# Supplied text:
The application was rejected in January 2025. He tried again in November. Rejected again. The agency's explanation was blunt: he was under 40, and younger applicants were now facing heightened scrutiny.
Nadeem's story, reported by Dawn, has become emblematic of a crisis that hundreds of thousands of Pakistanis are living through at this moment, one in which a visa to the United Arab Emirates has transformed from a routine administrative step into a near-impossible lottery.
The numbers tell a stark story of deterioration. In January 2025, Pakistan's Senate Standing Committee on Overseas Pakistanis was informed that visas to the UAE had been "unofficially closed" for many categories of Pakistani nationals.

# Required tasks:
**A.** Could you copy the passage on Pakistani visas to the UAE between "The application was" and "a near-impossible lottery.", inclusive, word for word?
**B.** What comes next in the passage about Pakistani visas to the UAE? Continue it from where it stops.
The entries have nothing to do with any of this.

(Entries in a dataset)
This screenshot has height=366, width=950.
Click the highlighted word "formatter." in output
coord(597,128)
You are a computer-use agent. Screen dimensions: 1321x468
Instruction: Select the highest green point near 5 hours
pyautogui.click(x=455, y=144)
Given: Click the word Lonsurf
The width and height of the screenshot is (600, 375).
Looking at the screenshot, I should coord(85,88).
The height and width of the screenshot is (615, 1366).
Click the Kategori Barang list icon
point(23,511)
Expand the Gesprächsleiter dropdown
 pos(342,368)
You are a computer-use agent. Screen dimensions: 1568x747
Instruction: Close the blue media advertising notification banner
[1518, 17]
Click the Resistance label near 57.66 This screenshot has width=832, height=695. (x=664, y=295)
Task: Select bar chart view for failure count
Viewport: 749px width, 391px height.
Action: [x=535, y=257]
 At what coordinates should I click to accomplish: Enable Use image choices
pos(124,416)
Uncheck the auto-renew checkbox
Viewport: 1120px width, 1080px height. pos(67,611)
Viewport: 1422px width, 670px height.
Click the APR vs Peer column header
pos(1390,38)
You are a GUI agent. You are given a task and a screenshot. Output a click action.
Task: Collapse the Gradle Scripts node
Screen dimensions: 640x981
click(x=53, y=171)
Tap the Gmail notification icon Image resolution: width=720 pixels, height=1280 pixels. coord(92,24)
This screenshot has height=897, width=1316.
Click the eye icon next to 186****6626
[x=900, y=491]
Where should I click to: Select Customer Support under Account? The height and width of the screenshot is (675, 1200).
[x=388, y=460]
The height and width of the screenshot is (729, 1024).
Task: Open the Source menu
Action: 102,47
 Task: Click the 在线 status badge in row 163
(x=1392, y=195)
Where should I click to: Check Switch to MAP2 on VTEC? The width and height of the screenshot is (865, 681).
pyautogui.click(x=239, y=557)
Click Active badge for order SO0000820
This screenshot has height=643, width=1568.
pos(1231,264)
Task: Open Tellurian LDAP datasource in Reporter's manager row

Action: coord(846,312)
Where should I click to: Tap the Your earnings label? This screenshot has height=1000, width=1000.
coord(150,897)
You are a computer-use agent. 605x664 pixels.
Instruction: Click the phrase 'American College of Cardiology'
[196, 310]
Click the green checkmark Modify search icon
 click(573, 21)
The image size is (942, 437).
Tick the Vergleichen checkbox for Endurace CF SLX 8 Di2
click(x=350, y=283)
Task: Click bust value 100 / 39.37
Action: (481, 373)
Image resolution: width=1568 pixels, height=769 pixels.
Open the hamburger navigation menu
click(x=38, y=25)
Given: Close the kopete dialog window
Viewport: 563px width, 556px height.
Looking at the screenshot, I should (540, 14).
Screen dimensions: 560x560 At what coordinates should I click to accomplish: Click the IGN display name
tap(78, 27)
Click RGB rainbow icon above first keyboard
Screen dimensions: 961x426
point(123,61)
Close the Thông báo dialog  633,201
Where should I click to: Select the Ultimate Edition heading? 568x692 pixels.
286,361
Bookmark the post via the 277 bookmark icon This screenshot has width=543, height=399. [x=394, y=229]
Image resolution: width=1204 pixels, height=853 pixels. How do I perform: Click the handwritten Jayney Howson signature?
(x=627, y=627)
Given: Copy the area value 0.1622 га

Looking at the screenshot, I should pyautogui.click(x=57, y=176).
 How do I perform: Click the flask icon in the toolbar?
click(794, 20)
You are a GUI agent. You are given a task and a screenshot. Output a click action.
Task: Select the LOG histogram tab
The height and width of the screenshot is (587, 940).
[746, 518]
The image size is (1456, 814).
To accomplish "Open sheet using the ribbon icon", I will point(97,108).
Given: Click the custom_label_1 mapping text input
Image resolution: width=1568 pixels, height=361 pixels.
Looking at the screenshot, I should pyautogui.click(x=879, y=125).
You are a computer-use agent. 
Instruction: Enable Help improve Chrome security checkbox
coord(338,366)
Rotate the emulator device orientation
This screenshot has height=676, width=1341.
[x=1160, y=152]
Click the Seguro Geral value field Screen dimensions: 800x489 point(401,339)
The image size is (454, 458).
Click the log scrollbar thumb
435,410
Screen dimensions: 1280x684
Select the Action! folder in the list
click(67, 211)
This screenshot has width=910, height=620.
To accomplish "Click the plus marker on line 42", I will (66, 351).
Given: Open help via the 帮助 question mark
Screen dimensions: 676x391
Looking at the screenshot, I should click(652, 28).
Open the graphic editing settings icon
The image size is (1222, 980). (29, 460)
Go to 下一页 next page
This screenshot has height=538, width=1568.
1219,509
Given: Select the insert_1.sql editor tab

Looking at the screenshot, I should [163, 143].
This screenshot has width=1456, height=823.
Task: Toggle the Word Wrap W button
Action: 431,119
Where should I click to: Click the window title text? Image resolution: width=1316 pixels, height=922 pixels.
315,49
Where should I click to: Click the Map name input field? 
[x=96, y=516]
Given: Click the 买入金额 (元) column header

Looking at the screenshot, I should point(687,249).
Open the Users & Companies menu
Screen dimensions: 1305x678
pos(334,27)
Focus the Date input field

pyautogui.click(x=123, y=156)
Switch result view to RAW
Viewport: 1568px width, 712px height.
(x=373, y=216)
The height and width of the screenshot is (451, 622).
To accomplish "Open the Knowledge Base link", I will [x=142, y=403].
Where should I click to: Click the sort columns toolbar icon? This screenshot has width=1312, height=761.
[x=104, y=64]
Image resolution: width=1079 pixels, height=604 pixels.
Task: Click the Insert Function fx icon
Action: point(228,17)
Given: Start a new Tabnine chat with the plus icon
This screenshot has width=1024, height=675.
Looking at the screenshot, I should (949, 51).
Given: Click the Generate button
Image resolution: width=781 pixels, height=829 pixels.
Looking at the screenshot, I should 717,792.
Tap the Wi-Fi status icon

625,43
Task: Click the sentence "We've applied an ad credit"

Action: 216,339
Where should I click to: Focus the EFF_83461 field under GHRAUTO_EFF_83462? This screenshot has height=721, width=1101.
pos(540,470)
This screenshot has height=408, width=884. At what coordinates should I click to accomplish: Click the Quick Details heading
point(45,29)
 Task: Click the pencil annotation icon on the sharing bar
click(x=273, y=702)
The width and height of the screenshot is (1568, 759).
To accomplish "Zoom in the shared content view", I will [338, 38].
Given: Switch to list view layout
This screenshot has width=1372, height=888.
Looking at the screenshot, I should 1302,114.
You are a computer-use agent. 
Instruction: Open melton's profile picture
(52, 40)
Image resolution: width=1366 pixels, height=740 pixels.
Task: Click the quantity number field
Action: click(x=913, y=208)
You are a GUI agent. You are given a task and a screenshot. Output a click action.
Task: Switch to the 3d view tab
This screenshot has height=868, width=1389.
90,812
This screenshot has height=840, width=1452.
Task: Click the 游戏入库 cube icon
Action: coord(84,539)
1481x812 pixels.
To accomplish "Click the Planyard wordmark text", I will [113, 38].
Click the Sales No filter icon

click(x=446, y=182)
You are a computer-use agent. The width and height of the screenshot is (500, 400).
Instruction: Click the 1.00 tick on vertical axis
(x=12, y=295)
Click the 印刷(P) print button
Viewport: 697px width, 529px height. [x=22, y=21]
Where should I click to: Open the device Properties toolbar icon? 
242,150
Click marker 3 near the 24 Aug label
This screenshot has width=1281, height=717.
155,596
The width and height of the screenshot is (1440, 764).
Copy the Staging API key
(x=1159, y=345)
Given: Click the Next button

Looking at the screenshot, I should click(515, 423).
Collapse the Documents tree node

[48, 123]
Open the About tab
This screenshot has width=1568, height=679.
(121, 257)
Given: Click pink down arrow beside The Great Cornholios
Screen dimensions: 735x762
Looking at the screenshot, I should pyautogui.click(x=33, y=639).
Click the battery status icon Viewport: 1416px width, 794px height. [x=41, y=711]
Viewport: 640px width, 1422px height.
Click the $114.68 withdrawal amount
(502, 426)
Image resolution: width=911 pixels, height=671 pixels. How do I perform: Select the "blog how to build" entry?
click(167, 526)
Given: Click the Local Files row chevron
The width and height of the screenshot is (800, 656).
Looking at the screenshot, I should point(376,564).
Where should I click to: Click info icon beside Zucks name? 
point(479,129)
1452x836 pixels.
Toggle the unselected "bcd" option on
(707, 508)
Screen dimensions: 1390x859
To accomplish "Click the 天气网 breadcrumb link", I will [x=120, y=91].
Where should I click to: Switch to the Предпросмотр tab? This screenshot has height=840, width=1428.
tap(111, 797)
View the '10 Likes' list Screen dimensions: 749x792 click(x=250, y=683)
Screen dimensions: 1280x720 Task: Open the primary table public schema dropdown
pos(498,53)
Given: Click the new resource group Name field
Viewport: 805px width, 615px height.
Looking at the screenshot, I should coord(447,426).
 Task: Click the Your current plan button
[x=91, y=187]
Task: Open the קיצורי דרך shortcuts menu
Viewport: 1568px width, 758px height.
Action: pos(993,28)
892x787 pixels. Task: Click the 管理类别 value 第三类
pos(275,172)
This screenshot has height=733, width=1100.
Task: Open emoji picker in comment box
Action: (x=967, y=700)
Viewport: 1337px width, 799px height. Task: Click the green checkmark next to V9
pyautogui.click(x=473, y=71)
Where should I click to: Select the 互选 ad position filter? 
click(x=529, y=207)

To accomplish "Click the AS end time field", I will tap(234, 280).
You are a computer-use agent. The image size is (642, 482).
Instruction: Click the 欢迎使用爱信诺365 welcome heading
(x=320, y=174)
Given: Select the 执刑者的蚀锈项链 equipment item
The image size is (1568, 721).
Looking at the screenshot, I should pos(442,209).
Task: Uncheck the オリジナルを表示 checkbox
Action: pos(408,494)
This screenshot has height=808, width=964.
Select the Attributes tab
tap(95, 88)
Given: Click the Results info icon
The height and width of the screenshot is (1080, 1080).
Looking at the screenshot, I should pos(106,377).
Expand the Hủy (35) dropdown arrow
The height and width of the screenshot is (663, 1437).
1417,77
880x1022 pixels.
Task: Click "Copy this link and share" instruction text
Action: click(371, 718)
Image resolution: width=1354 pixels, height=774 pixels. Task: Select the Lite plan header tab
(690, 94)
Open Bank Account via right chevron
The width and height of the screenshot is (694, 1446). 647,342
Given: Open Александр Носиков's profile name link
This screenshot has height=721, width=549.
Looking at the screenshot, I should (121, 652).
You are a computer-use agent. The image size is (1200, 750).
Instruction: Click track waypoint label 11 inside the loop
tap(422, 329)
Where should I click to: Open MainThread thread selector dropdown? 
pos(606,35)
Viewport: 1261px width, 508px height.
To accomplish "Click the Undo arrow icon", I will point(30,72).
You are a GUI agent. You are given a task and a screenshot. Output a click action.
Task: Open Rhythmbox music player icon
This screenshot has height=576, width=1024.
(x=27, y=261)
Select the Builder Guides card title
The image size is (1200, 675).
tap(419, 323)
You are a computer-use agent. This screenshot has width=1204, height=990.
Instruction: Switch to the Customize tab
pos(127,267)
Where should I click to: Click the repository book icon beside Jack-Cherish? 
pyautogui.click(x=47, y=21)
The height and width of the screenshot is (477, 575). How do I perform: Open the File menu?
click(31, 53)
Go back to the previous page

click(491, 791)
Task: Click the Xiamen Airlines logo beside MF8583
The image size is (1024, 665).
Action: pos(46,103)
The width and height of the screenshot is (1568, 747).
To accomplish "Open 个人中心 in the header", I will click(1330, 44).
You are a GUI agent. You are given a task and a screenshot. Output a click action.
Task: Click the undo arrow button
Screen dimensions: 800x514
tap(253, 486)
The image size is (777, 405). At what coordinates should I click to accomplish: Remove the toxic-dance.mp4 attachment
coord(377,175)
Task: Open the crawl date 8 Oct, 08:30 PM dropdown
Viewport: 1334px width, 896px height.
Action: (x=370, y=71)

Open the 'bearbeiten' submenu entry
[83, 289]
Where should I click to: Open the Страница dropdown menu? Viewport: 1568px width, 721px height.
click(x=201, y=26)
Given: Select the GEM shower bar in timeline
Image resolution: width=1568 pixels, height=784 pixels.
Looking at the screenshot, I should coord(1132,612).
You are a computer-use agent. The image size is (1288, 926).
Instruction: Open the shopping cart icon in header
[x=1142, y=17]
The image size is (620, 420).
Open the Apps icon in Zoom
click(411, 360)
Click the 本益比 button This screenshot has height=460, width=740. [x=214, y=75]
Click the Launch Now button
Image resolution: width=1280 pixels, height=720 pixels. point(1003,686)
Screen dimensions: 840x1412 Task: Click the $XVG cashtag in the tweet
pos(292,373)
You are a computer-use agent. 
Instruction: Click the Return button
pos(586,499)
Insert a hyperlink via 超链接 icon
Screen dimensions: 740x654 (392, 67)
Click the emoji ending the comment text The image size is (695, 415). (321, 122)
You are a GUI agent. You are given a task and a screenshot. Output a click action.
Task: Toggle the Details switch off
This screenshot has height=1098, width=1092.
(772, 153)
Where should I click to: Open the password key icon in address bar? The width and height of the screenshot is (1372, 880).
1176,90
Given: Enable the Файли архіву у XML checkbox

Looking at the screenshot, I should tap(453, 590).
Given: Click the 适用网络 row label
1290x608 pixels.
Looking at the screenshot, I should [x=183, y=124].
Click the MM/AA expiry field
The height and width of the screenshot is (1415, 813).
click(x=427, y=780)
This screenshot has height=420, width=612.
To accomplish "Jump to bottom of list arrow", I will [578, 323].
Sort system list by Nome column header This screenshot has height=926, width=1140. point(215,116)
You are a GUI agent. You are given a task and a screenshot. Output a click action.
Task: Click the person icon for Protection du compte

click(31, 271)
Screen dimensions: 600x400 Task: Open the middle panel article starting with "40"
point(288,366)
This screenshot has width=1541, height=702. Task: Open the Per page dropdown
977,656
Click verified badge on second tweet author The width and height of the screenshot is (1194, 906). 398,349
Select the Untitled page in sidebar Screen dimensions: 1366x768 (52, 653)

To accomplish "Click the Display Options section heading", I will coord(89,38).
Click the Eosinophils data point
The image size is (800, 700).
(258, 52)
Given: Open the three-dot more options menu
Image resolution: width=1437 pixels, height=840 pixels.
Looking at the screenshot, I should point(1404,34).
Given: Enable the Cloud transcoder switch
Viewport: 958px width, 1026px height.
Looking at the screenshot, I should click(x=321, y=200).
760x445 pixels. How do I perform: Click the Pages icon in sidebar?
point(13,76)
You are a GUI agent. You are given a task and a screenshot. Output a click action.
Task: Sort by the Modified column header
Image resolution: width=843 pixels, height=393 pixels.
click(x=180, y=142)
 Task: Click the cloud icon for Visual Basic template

# Answers for each item:
**A.**
The application was rejected in January 2025. He tried again in November. Rejected again. The agency's explanation was blunt: he was under 40, and younger applicants were now facing heightened scrutiny.
Nadeem's story, reported by Dawn, has become emblematic of a crisis that hundreds of thousands of Pakistanis are living through at this moment, one in which a visa to the United Arab Emirates has transformed from a routine administrative step into a near-impossible lottery.

**B.**
Travel agents working in Karachi, Lahore, and Islamabad reported first-time and single-entry visa rejection rates climbing to 70 to 80 percent. Former Pakistani ambassador to the UAE, Faisal Niaz Tirmizi, described the situation as "serious and significant," telling Arab News that Emirati authorities had raised concerns about the authenticity of documents, including educational credentials, and about applicants with criminal records. "If they find a dichotomy somewhere, even if the document is genuine but the attestation either in Pakistan or in the UAE is not genuine, it could cause major rejections," he said, adding that the UAE was now deploying AI-based verification systems that had dramatically raised the bar for approval.
The UAE Embassy in Islamabad and Pakistan's Ministry of Foreign Affairs have both maintained that no formal nationality-based ban exists, but the lived experience of applicants tells a different story entirely.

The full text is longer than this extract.